Although the White House Environmental Justice Advisory Council has recommended the Biden administration pay closer attention to the impact of the climate crisis on prisons, the federal government has not made significant moves toward addressing the heat issue. Hints exist, however, as to how that might be done. A few Republican-controlled Southern states, like Mississippi and Louisiana, that looked unlikely ever to make moves on prison air conditioning have begun to fund it over the past few years—some using federal Covid-relief funding. Mississippi’s Department of Corrections indicated that its effort on air conditioning was in part an attempt to relieve pressure from the U.S. Justice Department, which suggests that federal pressure could be a stick to convince reticent states to act. Congress could also try to pass legislation, but past efforts haven’t yet borne fruit; a prison climate disaster relief bill introduced by Senator Tammy Duckworth in 2020 has repeatedly failed to advance.

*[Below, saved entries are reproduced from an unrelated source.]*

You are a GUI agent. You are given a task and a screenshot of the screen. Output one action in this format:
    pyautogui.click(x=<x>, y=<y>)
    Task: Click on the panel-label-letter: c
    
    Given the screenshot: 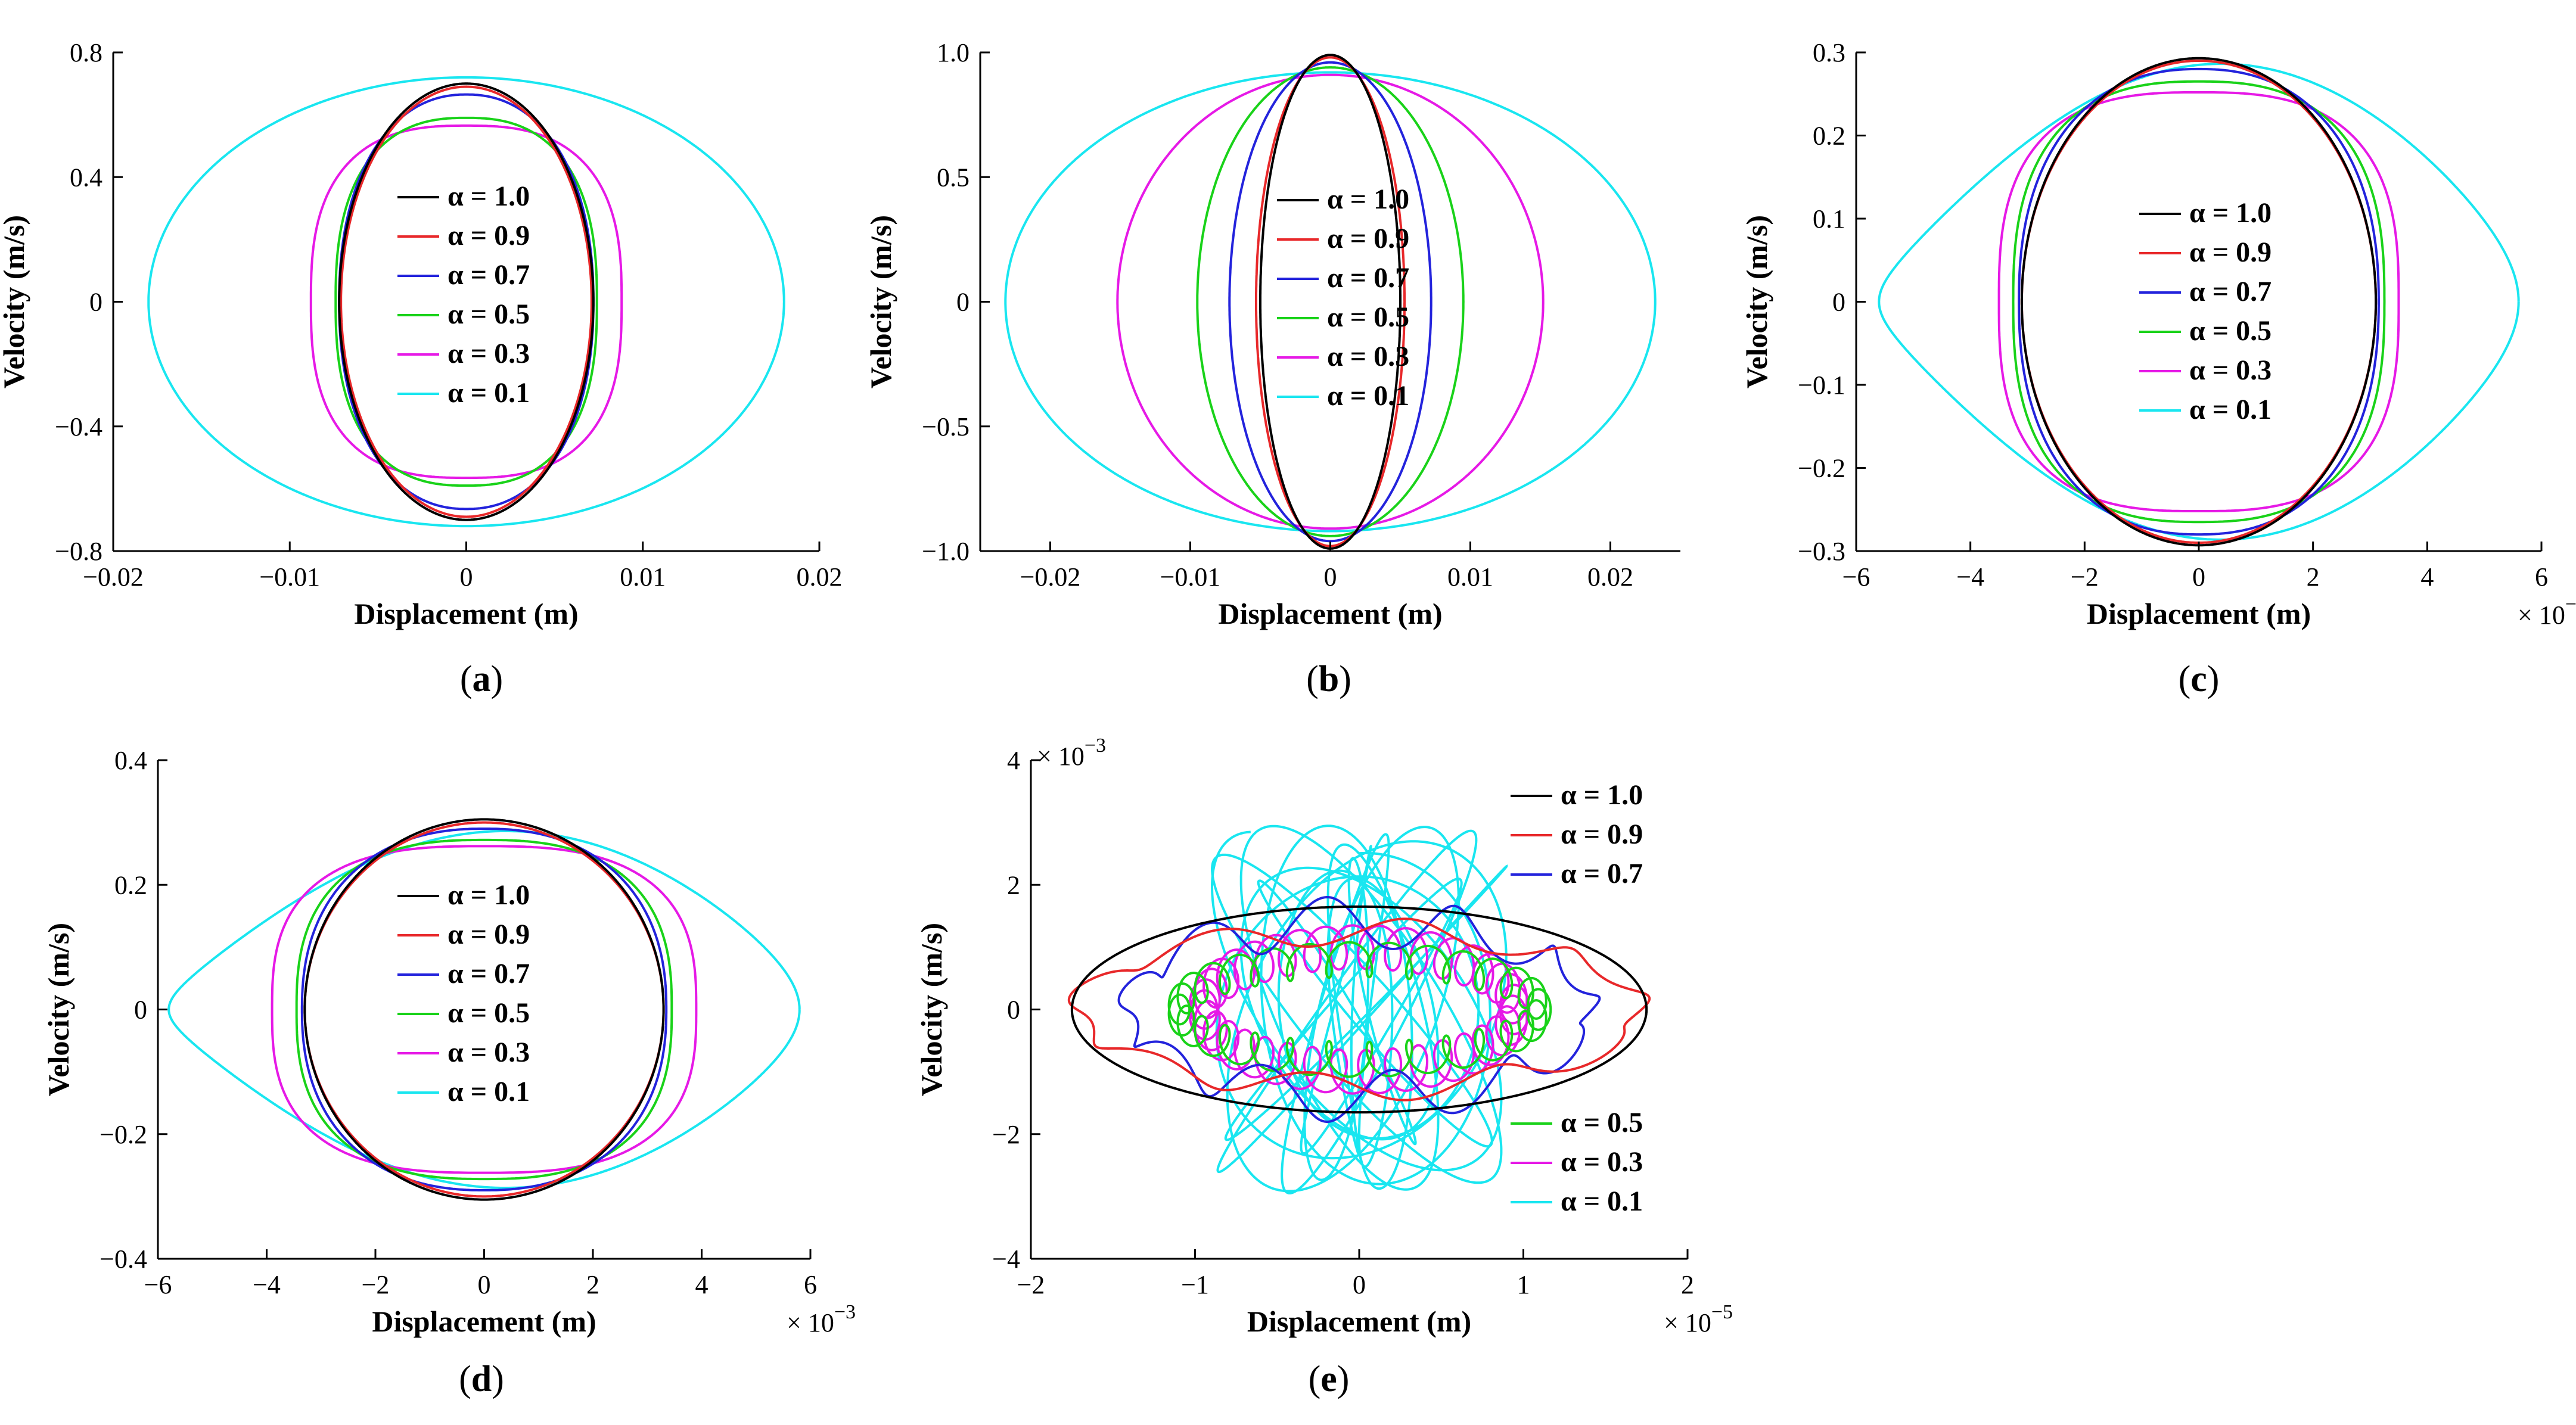 What is the action you would take?
    pyautogui.click(x=2198, y=679)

Regardless of the strategy, without multimillion-dollar infrastructure investments or a major shift away from mass incarceration, state and federal officials face a mounting death toll. An analysis by the nonprofit organization Climate Central’s Climate Shift Index found that the climate crisis made the heat wave in Texas five times more likely.
“The fact we’re seeing so many more triple-digit days—it’s making the issues glaring,” said Dominick.
And all the while, people inside are bearing the cost of inaction.
“I don’t know that there’s an accurate way to describe how oppressing that heat is at this time of the year,” Simmons told me. “I just remember counting down the days. Mentally having to tell myself, it’s the end of June—this month is almost over. I can get through July and August.”